Sulfation of fucoidin in focus embryos: III. Required for localization in the rhizoid wall

Abstract

Zygotes of the brown alga F. distichus L. Powell accumulate a sulfated polysaccharide (fucoidin) in the cell wall at the site of rhizoid formation. Previous work indicated that zygotes grown in seawater minus sulfate do not sulfate the preformed fucan (an unsulfated fucoidin) but form rhizoids. Whether sulfation of the fucan is required for its localization in the rhizoid wall was determined. This was accomplished by developing a specific stain for both the fucan and fucoidin. Using a precipitin assay in vitro, the lectin ricin (RCAI) was found to specifically complex with both the sulfated and desulfated polysaccharide. No precipitate is observed when either is incubated in 0.1 M D-galactose or when RCAI is mixed with laminarin or alginic acid, the other major polysaccharides in Fucus.

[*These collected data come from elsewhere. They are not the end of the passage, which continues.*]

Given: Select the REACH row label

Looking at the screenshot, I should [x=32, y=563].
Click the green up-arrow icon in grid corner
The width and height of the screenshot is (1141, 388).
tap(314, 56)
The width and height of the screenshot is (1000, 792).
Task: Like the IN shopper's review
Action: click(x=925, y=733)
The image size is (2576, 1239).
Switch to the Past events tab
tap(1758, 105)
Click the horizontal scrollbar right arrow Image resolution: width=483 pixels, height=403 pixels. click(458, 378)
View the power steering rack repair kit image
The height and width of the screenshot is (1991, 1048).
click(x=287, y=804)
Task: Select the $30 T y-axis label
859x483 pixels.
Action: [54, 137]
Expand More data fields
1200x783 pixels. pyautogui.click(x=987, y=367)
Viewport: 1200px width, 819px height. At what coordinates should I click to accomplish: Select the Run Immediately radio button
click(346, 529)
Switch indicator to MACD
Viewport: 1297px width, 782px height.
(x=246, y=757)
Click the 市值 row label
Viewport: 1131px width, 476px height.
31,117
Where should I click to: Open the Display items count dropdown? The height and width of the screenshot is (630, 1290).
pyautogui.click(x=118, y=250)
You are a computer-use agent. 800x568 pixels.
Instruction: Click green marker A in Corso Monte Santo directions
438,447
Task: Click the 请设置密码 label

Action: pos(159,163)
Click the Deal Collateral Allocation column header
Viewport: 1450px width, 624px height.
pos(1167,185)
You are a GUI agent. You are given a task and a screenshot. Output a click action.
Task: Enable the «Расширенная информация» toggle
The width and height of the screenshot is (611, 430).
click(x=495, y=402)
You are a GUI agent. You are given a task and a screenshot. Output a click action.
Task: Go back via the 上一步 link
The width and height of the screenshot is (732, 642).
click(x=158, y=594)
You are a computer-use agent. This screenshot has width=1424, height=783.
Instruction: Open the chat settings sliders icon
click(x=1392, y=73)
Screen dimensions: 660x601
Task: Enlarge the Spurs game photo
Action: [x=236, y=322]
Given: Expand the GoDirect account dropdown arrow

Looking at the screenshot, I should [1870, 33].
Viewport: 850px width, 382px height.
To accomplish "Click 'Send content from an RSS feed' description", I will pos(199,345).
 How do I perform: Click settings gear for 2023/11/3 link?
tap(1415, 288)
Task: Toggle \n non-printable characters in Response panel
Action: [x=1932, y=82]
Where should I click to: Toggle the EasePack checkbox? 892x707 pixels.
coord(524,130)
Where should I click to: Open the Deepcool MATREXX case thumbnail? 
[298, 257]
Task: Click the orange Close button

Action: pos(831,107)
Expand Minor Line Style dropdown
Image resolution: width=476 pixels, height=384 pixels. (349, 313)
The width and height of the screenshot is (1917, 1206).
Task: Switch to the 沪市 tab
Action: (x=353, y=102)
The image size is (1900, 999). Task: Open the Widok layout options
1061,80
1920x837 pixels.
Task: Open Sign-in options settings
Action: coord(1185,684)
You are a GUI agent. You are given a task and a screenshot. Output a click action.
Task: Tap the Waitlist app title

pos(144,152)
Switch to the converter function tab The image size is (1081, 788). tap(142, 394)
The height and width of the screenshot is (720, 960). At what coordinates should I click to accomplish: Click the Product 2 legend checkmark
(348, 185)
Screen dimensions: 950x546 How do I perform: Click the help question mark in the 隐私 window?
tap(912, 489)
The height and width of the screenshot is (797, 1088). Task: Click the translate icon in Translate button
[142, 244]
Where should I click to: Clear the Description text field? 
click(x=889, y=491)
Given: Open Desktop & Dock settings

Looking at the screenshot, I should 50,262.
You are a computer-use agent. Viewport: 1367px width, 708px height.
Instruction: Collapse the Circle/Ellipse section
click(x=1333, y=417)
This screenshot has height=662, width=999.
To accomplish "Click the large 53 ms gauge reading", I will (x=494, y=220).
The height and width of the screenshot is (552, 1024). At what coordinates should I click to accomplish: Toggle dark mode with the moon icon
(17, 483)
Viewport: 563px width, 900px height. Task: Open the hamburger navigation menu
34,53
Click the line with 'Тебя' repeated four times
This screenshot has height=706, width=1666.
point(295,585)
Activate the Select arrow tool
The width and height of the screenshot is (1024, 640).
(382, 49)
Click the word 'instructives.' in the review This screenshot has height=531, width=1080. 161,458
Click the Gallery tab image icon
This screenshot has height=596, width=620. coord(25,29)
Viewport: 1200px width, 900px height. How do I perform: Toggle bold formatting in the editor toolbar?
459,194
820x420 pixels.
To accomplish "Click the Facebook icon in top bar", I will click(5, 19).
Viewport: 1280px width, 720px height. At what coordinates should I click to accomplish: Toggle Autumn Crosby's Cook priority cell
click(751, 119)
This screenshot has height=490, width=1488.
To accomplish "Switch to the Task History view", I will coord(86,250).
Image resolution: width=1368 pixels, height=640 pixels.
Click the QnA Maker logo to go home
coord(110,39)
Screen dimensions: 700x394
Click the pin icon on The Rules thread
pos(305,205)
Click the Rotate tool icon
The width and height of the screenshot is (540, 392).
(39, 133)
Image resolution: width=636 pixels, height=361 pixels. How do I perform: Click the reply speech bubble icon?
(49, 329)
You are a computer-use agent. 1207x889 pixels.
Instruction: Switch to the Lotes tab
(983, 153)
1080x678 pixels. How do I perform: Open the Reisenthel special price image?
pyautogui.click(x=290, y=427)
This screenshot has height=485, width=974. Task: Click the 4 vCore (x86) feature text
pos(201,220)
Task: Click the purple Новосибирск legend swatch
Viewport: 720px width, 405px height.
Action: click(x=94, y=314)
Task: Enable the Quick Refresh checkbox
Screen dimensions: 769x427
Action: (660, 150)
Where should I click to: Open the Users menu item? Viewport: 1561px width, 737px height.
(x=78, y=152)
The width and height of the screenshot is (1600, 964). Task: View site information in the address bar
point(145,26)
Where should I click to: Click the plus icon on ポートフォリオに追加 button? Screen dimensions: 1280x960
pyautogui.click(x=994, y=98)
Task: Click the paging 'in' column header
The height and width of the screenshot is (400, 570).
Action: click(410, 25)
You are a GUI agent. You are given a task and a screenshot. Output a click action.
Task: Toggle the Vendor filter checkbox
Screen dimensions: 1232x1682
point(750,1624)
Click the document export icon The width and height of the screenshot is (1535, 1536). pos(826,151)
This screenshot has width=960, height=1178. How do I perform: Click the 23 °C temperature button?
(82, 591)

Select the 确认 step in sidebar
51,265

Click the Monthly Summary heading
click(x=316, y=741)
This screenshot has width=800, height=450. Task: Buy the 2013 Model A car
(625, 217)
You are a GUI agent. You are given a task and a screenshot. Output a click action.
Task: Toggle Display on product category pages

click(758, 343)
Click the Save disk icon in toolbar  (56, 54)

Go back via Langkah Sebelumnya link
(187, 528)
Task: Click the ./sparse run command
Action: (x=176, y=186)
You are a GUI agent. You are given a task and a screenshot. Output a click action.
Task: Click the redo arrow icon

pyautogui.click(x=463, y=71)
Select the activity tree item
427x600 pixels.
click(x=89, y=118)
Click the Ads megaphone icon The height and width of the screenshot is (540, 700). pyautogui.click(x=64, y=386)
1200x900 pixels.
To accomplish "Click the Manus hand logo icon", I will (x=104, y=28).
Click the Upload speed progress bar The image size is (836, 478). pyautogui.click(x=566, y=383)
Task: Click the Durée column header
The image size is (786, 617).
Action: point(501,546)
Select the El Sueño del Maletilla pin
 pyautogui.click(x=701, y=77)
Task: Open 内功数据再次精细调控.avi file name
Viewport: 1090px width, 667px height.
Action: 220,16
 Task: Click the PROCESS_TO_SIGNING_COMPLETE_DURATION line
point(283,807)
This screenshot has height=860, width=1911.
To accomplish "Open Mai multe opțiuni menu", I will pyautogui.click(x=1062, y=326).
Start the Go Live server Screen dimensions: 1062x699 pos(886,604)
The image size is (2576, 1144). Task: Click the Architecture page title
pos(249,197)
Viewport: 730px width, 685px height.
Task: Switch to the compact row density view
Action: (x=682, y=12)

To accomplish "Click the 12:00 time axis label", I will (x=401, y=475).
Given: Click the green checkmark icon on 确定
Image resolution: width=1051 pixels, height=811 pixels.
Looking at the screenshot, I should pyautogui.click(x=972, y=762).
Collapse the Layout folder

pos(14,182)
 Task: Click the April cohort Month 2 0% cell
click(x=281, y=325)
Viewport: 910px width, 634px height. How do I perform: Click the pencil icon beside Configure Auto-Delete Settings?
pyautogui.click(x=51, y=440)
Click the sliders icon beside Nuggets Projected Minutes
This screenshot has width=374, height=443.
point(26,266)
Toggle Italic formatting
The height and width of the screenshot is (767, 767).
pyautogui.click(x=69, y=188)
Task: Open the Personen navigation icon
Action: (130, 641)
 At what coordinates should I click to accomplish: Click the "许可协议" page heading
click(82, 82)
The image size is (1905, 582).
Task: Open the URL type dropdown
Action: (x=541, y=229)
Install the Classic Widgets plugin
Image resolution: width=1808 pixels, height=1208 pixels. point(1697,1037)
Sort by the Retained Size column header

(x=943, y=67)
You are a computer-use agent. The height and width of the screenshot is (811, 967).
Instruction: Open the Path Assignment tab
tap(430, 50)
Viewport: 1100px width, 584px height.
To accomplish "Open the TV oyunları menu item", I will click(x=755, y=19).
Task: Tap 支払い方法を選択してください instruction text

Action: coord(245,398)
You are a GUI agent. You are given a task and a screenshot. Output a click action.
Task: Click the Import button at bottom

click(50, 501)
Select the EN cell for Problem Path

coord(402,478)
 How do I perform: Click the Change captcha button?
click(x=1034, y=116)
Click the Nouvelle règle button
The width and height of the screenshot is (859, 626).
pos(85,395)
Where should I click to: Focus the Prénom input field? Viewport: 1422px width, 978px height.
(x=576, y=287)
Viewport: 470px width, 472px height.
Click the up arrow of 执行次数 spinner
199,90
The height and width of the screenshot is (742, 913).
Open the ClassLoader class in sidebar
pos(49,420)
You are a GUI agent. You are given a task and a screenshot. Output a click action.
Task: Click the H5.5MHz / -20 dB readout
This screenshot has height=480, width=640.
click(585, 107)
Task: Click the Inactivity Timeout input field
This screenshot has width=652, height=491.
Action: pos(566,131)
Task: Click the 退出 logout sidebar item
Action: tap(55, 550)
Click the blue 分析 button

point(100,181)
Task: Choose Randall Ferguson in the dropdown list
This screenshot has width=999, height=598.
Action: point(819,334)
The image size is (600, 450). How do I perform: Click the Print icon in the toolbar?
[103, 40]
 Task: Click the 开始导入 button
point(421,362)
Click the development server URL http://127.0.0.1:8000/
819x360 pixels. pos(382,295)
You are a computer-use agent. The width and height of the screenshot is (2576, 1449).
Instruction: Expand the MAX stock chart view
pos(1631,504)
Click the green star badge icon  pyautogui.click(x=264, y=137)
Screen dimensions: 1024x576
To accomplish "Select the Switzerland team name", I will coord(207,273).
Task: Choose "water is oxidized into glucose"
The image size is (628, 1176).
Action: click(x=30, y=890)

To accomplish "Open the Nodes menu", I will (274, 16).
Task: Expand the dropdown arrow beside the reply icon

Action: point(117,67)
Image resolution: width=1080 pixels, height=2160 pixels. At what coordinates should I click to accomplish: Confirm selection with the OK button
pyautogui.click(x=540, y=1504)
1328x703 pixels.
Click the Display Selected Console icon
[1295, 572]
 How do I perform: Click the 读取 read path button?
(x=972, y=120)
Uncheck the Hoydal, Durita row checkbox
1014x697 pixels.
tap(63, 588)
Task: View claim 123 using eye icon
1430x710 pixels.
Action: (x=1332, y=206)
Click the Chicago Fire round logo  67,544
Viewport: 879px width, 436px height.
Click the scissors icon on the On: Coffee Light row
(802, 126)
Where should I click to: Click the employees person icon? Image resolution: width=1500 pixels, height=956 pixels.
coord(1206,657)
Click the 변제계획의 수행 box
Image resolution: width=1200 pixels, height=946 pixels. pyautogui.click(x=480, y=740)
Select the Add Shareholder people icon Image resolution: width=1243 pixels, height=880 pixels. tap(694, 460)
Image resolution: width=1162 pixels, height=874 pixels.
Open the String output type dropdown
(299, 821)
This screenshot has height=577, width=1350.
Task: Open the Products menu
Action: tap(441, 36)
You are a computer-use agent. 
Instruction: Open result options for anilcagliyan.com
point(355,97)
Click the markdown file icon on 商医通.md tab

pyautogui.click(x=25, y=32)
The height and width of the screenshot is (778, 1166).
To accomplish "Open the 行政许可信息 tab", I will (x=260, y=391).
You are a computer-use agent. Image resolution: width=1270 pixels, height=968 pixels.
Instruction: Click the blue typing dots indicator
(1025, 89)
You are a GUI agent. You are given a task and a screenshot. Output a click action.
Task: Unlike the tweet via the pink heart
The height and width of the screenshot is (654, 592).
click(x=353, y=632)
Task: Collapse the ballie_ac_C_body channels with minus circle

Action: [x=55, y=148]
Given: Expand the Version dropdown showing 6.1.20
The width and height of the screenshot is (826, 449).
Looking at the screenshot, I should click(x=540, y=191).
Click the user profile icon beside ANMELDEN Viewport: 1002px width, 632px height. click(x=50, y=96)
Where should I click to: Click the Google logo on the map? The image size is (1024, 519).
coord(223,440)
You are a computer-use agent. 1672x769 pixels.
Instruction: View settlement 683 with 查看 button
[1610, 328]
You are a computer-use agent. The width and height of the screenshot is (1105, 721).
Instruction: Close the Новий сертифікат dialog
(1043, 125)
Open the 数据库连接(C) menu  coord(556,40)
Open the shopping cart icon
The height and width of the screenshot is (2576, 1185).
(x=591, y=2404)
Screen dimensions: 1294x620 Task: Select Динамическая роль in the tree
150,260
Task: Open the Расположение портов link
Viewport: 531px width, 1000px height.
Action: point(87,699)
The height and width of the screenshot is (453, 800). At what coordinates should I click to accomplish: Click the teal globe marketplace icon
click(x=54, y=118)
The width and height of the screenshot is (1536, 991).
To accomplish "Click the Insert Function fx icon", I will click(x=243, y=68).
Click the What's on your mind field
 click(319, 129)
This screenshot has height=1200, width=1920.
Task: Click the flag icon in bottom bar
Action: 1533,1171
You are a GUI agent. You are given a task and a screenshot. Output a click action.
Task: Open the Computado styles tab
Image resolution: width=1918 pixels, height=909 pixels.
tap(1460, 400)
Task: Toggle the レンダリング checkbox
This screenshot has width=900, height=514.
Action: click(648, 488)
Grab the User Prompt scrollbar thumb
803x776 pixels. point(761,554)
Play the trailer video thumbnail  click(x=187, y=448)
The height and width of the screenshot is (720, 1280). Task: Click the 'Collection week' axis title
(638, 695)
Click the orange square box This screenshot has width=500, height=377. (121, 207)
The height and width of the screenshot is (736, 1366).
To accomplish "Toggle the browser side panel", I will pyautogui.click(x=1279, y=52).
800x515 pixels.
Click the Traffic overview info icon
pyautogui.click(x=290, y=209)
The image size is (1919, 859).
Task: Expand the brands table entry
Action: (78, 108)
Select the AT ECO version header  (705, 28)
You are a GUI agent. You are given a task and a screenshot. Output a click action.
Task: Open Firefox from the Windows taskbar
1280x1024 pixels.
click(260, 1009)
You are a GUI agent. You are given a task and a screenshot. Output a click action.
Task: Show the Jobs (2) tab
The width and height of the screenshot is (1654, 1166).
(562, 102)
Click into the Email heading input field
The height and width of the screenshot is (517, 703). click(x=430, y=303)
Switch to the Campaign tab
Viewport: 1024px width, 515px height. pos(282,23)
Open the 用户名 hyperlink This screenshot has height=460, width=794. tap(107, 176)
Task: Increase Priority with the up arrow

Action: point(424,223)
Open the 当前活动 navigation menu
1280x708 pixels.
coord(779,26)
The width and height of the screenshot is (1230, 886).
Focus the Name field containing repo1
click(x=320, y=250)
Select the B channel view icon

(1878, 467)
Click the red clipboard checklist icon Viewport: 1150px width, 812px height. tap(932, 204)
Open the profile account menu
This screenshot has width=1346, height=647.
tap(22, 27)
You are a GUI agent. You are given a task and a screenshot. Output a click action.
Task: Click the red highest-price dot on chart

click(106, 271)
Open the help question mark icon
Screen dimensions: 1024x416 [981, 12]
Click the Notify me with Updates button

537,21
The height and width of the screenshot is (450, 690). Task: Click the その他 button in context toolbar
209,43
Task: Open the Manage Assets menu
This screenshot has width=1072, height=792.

RCAI conjugated with fluorescein isothiocyanate (FITC) is also shown to bind specifically to fucoidin using a filter paper (DE81) assay. When added to zygotes, RCAI-FITC binds only to the site of fucoidin localization, i.e., the rhizoid cell wall. However, RCAI-FITC is not observed in the rhizoid wall of zygotes grown in the absence of sulfate. This observation is not due to the inability of RCAI-FITC to bind to the fucan in vivo. Chemically desulfated cell walls that contained fucoidin in the rhizoid wall bind RCAI-FITC only in the rhizoid region. Also, the concentration of fucose-containing polymers and polysaccharides that form precipitates with RCAI is the same in embryos grown in the presence or absence of sulfate. If sulfate is added back to cultures of zygotes grown without sulfate, fucoidin is detected at the rhizoid tip by RCAI-FITC several hours later. The enzymatic sulfation of the fucan is apparently a modification of the polysaccharide required for its localization and/or assembly into a specific region of the cell wall.